Katna laughed even as she scowled and snatched her hand back. “Shut up and eat your pears.”

∅

As the last hot, late days of summer melted into autumn, Delly Cartwright replaced Leevy on Peat’s lap at the lunch table. Madge and Gale had a blowout argument when Madge offered to buy Vick a new pair of boots – his toes were peeking out of his regular black leather pair – and didn’t speak for a week. Madge and Katna sat by themselves at their old, solitary table as Madge sulked, and by the time they were welcomed back to the Seam table, Peat had moved on to Bristel Goins.
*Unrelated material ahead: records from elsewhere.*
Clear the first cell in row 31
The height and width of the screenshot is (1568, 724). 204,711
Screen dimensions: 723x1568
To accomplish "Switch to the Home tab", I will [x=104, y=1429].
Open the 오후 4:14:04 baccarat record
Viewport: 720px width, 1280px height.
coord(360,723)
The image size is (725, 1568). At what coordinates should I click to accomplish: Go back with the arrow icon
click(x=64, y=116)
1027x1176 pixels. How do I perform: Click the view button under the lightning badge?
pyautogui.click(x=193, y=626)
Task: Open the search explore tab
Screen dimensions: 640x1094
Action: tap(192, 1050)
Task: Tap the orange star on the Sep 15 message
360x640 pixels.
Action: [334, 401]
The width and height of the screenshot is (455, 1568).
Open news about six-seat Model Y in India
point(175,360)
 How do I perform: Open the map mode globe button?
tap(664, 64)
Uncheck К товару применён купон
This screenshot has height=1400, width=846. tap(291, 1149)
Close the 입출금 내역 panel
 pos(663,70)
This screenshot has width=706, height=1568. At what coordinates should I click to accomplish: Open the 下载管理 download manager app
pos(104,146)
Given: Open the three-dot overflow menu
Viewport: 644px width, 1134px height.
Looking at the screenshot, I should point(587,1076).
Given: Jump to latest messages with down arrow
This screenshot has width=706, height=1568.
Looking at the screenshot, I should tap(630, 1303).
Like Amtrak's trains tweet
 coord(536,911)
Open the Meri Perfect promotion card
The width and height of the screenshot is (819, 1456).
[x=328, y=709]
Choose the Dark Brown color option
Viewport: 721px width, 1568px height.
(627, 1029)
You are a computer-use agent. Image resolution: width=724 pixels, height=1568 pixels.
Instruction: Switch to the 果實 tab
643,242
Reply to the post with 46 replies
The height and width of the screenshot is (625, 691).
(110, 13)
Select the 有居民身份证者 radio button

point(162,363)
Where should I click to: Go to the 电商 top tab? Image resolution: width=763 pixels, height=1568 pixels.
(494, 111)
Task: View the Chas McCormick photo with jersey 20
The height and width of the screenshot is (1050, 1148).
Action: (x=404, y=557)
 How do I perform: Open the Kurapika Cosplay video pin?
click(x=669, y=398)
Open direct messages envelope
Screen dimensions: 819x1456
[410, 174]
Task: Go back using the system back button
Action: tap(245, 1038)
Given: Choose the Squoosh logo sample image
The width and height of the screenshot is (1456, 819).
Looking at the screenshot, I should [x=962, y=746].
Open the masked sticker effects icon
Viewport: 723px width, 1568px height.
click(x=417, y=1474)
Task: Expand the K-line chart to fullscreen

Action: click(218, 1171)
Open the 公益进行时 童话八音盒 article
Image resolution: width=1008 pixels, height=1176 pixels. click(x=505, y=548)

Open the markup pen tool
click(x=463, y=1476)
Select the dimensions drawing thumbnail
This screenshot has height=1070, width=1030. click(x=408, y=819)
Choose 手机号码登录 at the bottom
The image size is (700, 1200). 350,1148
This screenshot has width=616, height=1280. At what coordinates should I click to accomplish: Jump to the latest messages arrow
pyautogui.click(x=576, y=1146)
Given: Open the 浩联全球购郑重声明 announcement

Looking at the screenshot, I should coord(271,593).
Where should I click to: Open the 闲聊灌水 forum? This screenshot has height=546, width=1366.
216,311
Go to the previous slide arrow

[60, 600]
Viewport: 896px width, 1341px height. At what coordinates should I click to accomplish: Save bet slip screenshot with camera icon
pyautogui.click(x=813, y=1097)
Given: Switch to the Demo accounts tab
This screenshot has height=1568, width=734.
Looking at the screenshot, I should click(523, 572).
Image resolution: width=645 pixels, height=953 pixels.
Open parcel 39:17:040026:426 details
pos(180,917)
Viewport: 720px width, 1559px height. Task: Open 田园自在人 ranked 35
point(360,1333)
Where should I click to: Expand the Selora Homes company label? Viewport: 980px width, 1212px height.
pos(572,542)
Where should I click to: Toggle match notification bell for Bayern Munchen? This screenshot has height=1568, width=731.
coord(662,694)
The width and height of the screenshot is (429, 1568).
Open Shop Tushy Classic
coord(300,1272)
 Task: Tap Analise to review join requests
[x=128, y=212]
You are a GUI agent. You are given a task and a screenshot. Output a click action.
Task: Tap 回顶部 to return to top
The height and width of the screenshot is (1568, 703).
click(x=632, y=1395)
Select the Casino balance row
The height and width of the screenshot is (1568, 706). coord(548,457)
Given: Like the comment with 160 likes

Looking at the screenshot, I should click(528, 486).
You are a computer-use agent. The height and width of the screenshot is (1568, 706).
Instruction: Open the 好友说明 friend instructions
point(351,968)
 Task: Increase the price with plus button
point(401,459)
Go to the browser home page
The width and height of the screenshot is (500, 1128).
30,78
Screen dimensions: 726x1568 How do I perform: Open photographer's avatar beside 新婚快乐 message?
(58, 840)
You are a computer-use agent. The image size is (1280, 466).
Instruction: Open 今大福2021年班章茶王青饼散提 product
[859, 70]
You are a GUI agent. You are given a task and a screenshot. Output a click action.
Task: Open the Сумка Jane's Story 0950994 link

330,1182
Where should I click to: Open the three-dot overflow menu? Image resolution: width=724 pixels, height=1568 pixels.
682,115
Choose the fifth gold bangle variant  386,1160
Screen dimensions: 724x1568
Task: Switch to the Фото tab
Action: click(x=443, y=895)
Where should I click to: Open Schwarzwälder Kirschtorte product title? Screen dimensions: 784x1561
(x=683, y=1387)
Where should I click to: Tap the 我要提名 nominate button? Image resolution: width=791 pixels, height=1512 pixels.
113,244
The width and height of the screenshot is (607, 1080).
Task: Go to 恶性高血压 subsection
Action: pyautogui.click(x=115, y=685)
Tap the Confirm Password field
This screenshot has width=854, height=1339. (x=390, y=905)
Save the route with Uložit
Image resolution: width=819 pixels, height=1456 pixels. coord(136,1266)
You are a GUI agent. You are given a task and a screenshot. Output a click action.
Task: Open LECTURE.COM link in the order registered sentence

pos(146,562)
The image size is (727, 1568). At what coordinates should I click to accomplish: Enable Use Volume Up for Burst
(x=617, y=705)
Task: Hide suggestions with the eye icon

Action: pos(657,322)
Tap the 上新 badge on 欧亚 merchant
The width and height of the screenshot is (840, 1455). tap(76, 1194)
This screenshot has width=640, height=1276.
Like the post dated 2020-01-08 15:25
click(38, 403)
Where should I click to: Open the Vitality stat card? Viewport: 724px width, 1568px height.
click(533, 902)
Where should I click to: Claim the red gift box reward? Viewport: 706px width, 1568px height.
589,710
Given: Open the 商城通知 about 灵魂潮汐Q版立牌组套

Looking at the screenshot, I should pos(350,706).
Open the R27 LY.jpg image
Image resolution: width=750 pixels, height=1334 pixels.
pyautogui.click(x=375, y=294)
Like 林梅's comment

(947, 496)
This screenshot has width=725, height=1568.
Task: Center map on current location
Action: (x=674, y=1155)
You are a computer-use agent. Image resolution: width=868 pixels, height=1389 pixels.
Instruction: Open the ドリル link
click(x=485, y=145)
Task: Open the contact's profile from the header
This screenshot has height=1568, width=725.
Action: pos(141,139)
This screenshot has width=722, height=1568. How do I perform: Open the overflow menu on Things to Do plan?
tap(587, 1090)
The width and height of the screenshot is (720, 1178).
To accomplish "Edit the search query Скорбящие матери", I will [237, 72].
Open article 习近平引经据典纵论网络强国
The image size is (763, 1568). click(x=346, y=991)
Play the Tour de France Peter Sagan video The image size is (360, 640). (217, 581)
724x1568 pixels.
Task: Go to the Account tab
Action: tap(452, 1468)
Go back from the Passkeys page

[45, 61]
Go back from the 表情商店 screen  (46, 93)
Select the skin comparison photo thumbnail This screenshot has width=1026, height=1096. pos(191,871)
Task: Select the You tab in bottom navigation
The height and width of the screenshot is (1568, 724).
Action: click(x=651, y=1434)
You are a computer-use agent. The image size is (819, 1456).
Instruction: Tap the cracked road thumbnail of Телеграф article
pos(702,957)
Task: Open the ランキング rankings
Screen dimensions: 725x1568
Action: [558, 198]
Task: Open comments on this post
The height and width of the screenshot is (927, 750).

Her brother Thom was less than thrilled, and as the fall leaves exploded into a riot of red, Peat wore a black eye that he hadn’t gotten at home.

Prim didn’t cluck disapprovingly over that one.

Katna liked Primrose. She was one of the only people at their lunch table who talked to her consistently, every day, and she had a sweet, kind heart. She loved animals and told Katna animated stories about the goat, Lady, and the ugly stray cat that lived in their yard. She said that she worried about the mangled stray with the coming winter, so when Larkspur muttered that she had seen a mouse in the bakery kitchens, Katna offered to take the cat in.

That may have been a mistake. It hissed ferociously whenever Katna attempted to go near it unless she plied it with strips of bacon. Subsequently, the cat – whom Prim insisted was named ‘Buttercup’ against all reason, for there was never an uglier cat alive – became the most well-fed living thing in District Twelve.

Gale and Madge broke up again, and for two weeks, Katna scowled at the way Buttercup took to Madge as though _she_ were a strip of bacon. It was the first time any of them had heard the stupid thing purr. But then Gale turned up on Madge’s doorstep with a bouquet of purple lilacs, chestnuts, and tall marshy grass.

Buttercup somehow became even more ornery once his true love wasn’t over at the Mellark Bakery every afternoon anymore, scratching him between the… ear… while she ate cookies and ranted about hating Gale Hawthorne.

After the first frost, when the schoolyard grass crunched beneath Katna’s feet, Peat sat down at their lunch table alone and stayed alone. Across from him, Prim nudged Katna’s knee with her foot beneath the table, and although Peat ignored it and Katna excused it, Prim smiled small, knowing smiles to herself as she ate.

Halfway between Hunger Games, after two snow flurries that blanketed the Merchant Quarter in white and melted away to black, coal-streaked slush that seemed to get into the bones and chill everyone cold, Katna walked behind Madge and Gale on their way to the tailor’s early Sunday afternoon. Gale wanted to see if they had any use for fur, and Madge wanted Gale. 

As they came up from the Hawthornes’ house, where Katna promised Hazelle that she’d say hello to her mother, a strange whistling sound split the air, cracking the silent, comforting snowy drizzle in two. They were just at the bend where the cobblestone streets of the Merchant Quarter tapered off into the dirt roads of the Seam when the sound ended in a wet snap – like the whistle was lightning and that snap was the thunder. 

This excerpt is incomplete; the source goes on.